In cardiologia la comunicazione medico-paziente gioca un ruolo fondamentale nella percezione del rischio. È importante che il clinico usi immagini o parole appropriate, puntando soprattutto sul concetto di rischio a lungo termine. È quanto emerge da uno studio condotto in USA

(Reuters Health)– Non sempre il paziente cardiopatico comprende i rischi legati alla sua patologia, perché il cardiologo non è riuscito a illustrarli chiaramente, utilizzando parole o immagini poco efficaci.

Uno studio appena pubblicato da Jama Cardiology mette in luce proprio questo aspetto: i pazienti sono più attenti e più propensi ad accettare una terapia farmacologica preventiva quando ricevono informazioni chiare sulle possibilità di avere infarti o ictus nel lungo termine. Questo genere di rischio, nella percezione del paziente, appare più alto rispetto a quello a breve termine.

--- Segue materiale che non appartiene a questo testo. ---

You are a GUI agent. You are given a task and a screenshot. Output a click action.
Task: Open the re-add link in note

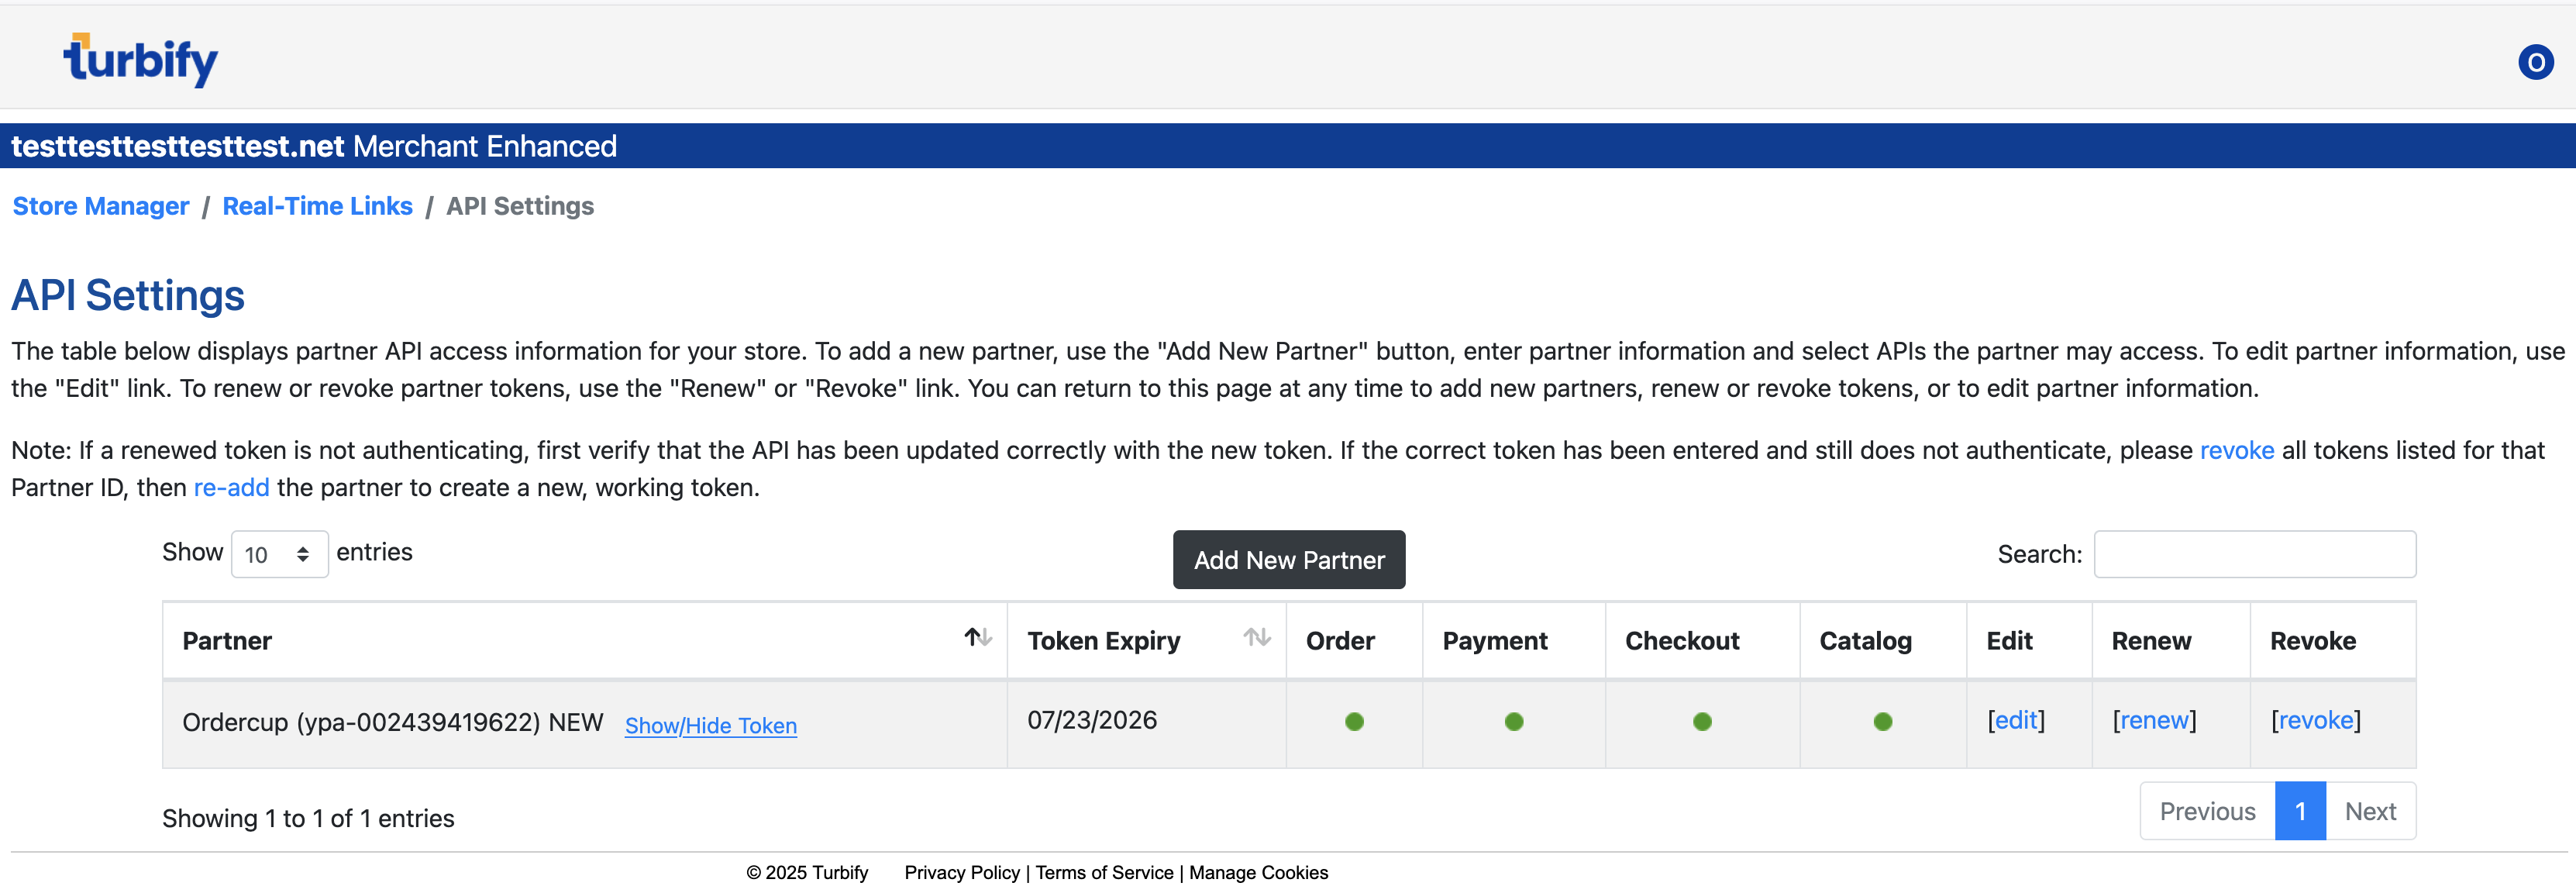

“È importante il modo con cui si mostra alle persone quale sia il loro rischio – sottolinea l’autrice principale del lavoro Anne Marie Navar, del Duke University Medical Center di Durham,Carolina del Nord – Anche lo strumento grafico che il cardiologo usa può influire sulla percezione del rischio. Per esempio, se si usa un diagramma in cui un rischio del 15% è mostrato come 85 facce felici e 15 volti corrucciati, i pazienti potrebbero intenderlo come un rischio inferiore”.

Lo studio. 
Per osservare come il metodo utilizzato dai medici per comunicare il rischio interferisca con la comprensione, Navar e colleghi hanno reclutato 2.708 pazienti di un registro che raccoglieva i dati di 140 ambulatori di cardiologia, endocrinologia e cure primarie.
Per prima cosa ai pazienti è stato detto di immaginare che il loro medico avesse detto loro di correre un rischio del 15% di avere un infarto o un ictus nei successivi 10 anni.
 
È stato quindi chiesto ai pazienti di valutare la gravità del rischio utilizzando una scala crescente (molto bassa, bassa, media, alta, molto alta) e di indicare la disponibilità a prendere un farmaco, come una statina o un medicinale per la pressione del sangue, per ridurre il rischio di circa un terzo (molto riluttanti, leggermente riluttanti, possibilmente, in qualche modo volenterosi o molto disponibili).
La stessa procedura è stata seguita con i pazienti che immaginavano di avere un 4% di rischio di morte nei 10 anni successivi, e quindi di avere un rischio del 50% nel corso della vita di avere un ictus o un infarto.

 
Senza che i volontari dello studio lo sapessero, queste stime hanno descritto tutte lo stesso paziente ipotetico: una persona con un rischio del 4% di morte per malattia cardiaca in 10 anni, un rischio del 15% di avere un infarto o ictus in 10 anni e un rischio del 50% di avere un ictus o infarto nel corso della vita.
 
I risultati
. Sebbene i numeri si riferissero tutti allo stesso rischio complessivo di malattia cardiaca, i pazienti dello studio hanno avuto percezioni diverse: il 70,1% ha ritenuto che un rischio del 50% fosse “da alto a molto alto”, rispetto al 31,4% di coloro ai quali è stato chiesto di valutare una probabilità del 15% di avere un infarto o ictus in 10 anni e rispetto al il 25,7% di coloro che si sono espressi per il 4% di rischio di morte per malattia cardiaca in 10 anni.
In tutti gli scenari, i pazienti che hanno dichiarato di aver percepito un rischio elevato o molto elevato erano anche due o tre volte più propensi a prendere farmaci per ridurre tale rischio.

I commenti
. “Poiché sempre più pazienti vogliono essere parte del processo decisionale sulla propria salute, i medici devono prestare più attenzione a come spiegano i rischi – ha detto Jared Magnani del University of Pittsburgh Medical Center in Pennsylvania – Questo è uno studio molto importante: quando parli di prevenzione delle malattie cardiovascolari, è molto importante che i pazienti capiscano le ragioni di ogni tipo di intervento farmacologico”.

 
Lo studio “ha scoperto che le persone avevano una comprensione piuttosto limitata del rischio – ha continuato Magnani, che non è stato coinvolto nella ricerca – Quindi, tendevano a concentrarsi sul numero più alto in termini percentuali, percependo come più alto il livello di rischio indipendentemente dall’ambito temporale. Tutto questo suggerisce che abbiamo bisogno di un nuovo codice linguistico per comunicare con i pazienti”.

Fonte: JAMA Cardiology
 

Linda Carroll

 
(Versione italiana Quotidiano Sanità/Popular Science)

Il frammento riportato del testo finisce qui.